- [Prompt] Read the records below and report each line in which "name" occurs.

- [Collected data]
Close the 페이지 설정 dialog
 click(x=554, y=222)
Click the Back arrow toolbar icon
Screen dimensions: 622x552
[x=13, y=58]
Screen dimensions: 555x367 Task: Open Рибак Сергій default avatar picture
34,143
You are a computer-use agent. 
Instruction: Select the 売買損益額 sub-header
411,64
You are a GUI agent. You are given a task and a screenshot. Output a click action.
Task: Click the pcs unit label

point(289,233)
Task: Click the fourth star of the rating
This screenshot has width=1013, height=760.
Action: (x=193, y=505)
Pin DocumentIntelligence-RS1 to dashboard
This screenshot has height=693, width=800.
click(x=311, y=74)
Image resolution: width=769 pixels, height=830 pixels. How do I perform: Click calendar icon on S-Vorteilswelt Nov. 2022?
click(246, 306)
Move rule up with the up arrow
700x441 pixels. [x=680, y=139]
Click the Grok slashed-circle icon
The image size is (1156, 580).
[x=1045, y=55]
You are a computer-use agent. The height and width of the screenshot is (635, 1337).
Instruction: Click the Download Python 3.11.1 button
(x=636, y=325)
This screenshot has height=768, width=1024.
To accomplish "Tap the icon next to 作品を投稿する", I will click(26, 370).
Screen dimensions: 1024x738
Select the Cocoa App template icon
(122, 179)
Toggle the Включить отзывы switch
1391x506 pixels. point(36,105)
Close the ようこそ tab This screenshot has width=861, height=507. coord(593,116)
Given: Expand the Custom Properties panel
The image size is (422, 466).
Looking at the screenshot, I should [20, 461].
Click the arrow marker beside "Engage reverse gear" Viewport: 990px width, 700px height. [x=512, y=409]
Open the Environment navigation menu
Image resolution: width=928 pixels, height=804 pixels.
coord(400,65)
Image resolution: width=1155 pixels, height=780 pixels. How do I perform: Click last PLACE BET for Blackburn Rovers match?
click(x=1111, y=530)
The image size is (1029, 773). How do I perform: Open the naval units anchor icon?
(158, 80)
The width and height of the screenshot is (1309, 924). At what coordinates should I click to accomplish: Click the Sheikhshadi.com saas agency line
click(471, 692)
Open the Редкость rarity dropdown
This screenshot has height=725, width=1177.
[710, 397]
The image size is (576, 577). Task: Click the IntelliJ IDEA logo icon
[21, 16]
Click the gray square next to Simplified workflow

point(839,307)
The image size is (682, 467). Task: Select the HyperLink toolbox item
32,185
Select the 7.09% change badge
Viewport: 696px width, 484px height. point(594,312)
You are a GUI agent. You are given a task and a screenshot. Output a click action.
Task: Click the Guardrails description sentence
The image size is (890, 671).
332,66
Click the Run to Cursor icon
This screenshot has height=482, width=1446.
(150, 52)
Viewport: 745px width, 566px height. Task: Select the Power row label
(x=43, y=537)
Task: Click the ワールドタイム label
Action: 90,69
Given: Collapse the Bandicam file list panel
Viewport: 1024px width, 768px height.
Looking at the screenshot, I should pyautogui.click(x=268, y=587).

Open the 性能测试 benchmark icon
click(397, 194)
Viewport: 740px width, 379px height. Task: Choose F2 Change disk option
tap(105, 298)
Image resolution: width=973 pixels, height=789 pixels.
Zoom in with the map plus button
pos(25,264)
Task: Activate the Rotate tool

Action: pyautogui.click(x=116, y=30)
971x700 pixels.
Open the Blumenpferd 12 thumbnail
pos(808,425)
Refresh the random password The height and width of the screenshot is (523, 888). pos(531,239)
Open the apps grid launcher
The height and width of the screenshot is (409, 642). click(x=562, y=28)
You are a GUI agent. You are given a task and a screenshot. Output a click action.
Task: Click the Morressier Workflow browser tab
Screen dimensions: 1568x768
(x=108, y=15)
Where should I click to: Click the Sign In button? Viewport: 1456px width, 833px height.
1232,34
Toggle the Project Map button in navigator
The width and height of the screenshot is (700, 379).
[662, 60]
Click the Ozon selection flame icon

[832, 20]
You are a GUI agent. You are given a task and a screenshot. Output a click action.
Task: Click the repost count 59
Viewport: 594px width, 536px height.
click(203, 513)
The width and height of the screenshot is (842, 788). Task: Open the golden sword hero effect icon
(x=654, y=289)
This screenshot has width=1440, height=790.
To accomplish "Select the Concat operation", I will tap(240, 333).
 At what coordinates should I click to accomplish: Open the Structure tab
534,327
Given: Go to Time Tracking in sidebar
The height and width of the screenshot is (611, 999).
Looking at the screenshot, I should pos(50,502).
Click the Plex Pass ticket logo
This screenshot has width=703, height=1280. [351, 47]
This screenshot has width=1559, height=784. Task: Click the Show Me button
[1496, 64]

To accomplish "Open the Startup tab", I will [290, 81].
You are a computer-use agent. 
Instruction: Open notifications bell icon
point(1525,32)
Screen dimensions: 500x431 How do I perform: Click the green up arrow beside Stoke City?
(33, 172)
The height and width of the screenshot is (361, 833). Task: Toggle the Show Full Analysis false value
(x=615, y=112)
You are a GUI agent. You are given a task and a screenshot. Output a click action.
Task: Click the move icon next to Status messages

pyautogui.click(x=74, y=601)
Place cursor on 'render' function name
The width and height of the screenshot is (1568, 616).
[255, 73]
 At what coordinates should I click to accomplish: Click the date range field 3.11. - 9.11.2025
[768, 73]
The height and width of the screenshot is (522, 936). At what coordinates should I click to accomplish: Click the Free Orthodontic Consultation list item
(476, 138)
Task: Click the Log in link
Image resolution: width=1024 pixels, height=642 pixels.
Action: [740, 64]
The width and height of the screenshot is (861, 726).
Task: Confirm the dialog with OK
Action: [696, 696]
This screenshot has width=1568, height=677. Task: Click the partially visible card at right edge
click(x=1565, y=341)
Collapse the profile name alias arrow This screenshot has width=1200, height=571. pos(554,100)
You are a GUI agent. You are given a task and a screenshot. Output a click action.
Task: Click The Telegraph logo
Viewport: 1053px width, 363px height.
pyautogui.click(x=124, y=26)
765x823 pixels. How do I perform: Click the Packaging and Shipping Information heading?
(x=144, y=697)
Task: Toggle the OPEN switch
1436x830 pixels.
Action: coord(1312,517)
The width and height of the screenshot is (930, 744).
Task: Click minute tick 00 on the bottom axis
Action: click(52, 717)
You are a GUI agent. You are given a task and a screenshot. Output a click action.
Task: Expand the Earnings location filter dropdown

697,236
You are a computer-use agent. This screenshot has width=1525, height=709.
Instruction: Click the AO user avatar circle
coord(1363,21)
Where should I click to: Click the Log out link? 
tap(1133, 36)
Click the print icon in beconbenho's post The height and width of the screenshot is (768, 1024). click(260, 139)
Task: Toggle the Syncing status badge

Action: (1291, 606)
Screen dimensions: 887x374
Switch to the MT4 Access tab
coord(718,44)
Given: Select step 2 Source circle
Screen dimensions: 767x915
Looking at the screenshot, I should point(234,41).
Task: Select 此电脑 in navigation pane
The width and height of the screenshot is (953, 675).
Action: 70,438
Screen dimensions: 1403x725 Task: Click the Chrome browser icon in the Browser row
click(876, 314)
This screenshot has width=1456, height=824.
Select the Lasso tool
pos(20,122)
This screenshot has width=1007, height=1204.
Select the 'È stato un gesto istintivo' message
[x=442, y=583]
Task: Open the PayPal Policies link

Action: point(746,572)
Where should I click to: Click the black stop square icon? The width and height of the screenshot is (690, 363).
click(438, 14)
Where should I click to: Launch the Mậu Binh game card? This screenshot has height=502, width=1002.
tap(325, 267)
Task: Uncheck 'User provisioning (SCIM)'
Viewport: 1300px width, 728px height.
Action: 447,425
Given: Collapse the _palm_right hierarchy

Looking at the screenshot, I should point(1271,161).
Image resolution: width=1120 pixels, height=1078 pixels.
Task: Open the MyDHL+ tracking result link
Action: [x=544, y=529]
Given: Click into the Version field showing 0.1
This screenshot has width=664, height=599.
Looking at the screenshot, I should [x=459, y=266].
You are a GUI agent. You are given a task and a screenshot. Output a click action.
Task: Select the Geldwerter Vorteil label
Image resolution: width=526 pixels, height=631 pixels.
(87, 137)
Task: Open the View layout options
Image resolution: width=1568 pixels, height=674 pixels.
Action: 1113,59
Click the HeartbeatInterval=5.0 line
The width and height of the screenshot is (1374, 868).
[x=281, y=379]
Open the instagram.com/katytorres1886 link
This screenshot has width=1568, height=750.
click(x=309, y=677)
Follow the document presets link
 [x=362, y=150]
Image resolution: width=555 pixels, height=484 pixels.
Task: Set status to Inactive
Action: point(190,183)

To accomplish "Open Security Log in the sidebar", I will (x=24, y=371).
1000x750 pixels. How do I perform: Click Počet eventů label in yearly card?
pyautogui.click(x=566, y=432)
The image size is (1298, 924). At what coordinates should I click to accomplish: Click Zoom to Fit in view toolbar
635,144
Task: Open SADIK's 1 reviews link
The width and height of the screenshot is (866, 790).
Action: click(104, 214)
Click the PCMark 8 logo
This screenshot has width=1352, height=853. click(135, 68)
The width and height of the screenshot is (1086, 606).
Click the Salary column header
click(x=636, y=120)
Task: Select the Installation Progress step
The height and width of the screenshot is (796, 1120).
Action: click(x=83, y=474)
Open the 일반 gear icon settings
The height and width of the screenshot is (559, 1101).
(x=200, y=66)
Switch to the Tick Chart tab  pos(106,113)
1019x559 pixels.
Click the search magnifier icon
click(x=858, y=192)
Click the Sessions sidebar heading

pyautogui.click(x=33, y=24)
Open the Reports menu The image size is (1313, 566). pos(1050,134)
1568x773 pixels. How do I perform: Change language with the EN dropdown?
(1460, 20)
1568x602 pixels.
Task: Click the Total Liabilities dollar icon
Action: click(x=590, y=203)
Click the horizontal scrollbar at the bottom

- [Task output]
Place cursor on 'render' function name
Collapse the profile name alias arrow This screenshot has width=1200, height=571. pos(554,100)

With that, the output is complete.